A busy wife, mother, attorney, and dog lover, Cyndy has been living with LGMD2I/R9 for more than 25 years. In her mid‑twenties, she began experiencing difficulties walking up stairs. Still, despite many tests, muscle biopsies, and interactions with doctors, it was more than 2 decades before she had a definitive diagnosis. “For 25 years, I lived without a diagnosis. I was having more and more difficulty climbing steps, more difficulty walking distances. [I] started to use a cane and then used a mobility scooter for distances. Most of the time, I was physically fatigued, but I was determined to live a full life and focused on my work.”
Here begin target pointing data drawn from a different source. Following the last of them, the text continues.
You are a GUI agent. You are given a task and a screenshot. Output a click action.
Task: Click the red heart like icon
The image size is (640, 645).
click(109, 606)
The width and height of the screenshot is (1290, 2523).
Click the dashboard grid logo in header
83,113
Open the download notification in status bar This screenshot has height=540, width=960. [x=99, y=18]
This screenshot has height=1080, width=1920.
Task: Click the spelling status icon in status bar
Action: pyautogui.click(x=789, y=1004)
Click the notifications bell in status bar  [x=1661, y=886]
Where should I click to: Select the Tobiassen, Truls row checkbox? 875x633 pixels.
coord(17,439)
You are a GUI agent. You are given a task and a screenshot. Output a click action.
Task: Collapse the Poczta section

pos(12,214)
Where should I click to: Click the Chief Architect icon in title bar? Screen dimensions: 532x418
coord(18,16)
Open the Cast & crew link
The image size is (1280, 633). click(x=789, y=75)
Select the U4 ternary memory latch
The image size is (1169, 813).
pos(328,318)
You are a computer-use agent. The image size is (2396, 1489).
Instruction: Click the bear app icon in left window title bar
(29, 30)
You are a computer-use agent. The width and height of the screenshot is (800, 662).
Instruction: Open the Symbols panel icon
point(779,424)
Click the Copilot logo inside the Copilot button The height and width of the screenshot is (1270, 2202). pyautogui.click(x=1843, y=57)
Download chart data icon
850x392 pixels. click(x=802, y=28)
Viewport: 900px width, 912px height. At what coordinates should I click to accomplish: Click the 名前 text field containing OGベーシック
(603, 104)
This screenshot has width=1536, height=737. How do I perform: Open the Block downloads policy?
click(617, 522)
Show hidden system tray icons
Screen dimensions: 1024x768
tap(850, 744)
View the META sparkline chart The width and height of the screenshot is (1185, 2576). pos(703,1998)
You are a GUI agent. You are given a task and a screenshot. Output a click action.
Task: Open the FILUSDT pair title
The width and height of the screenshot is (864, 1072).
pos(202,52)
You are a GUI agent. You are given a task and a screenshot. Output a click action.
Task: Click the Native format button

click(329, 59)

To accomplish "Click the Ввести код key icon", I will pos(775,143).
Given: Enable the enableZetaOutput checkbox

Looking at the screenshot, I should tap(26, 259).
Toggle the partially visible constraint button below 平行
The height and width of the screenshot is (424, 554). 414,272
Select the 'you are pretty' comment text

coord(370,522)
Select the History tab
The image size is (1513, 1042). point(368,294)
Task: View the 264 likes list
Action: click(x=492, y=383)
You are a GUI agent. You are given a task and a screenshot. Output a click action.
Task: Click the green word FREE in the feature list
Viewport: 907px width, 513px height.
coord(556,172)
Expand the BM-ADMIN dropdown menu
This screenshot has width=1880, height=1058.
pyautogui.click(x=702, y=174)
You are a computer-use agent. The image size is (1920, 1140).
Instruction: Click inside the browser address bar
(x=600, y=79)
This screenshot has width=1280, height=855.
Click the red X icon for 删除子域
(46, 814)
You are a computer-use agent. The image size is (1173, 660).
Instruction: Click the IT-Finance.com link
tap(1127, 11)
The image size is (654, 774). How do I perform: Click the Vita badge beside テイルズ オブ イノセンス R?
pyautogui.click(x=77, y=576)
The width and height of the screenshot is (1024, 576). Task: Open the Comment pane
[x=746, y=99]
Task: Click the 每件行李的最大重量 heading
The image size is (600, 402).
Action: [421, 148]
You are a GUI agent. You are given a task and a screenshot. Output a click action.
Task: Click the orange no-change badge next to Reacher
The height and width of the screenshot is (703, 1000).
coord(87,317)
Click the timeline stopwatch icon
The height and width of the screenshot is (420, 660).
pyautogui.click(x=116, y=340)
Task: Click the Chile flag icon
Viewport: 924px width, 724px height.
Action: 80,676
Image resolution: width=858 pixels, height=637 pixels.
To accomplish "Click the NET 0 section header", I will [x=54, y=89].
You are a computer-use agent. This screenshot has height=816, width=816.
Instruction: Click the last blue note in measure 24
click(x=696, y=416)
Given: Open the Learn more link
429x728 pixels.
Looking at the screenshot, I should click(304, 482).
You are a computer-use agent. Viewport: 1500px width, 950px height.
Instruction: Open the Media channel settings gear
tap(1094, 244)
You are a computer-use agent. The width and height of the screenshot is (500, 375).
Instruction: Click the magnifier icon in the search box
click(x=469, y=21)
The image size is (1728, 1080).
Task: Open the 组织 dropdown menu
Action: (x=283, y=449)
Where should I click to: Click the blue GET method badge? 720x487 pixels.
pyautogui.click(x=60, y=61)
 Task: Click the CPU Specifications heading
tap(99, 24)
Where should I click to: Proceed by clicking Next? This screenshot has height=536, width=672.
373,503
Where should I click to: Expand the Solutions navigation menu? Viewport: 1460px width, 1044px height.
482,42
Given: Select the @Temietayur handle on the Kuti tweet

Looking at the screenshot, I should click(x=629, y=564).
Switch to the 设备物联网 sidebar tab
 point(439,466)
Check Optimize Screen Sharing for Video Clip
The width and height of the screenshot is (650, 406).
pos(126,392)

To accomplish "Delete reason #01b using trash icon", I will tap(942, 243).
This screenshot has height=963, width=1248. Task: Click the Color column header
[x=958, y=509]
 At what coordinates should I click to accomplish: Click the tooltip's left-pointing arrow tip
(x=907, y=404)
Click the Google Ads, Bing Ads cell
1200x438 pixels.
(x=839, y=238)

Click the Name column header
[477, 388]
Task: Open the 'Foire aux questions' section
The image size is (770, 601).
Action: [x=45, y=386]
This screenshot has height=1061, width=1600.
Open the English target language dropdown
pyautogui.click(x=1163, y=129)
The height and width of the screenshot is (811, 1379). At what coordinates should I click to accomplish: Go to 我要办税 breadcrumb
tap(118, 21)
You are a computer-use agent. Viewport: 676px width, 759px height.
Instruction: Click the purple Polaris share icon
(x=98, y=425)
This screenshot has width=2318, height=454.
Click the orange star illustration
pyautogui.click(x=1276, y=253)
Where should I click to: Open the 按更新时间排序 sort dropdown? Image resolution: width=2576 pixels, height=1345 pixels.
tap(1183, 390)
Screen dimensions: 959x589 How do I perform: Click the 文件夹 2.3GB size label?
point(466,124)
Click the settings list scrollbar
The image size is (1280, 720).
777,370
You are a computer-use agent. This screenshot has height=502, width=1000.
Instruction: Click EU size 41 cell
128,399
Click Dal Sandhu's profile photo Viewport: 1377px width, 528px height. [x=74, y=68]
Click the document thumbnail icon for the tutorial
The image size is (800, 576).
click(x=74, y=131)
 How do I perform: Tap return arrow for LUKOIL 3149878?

Of her own volition, she purchased a genetic test kit, and the results indicated she was a carrier for LGMD2I/R9. This testing led her to a more thorough and extensive genetic test and, ultimately, a definitive diagnosis. “There was definitely a sense of relief in thinking, ‘Okay, now that I have it, I know what I can do to manage it.’ But the downside is that some of the things that can result from this disease are terrifying and can be deadly. And just sort of seeing how my disease has progressed over the years, it made me very scared of what was to come. Thinking about, ‘Am I going to be able to manage my family? How are they going to handle it?’ It opened up a lot of questions.”
She encourages everyone living with LGMD2I/R9 to seek support from others who are on their own personal journeys and to become advocates for themselves and others living with the condition. “Learn as much as you can, do research on your own, and assemble your own team of health care professionals who are knowledgeable and experienced in limb‑girdle disease.”
*These are individual experiences and do not reflect every exeperience.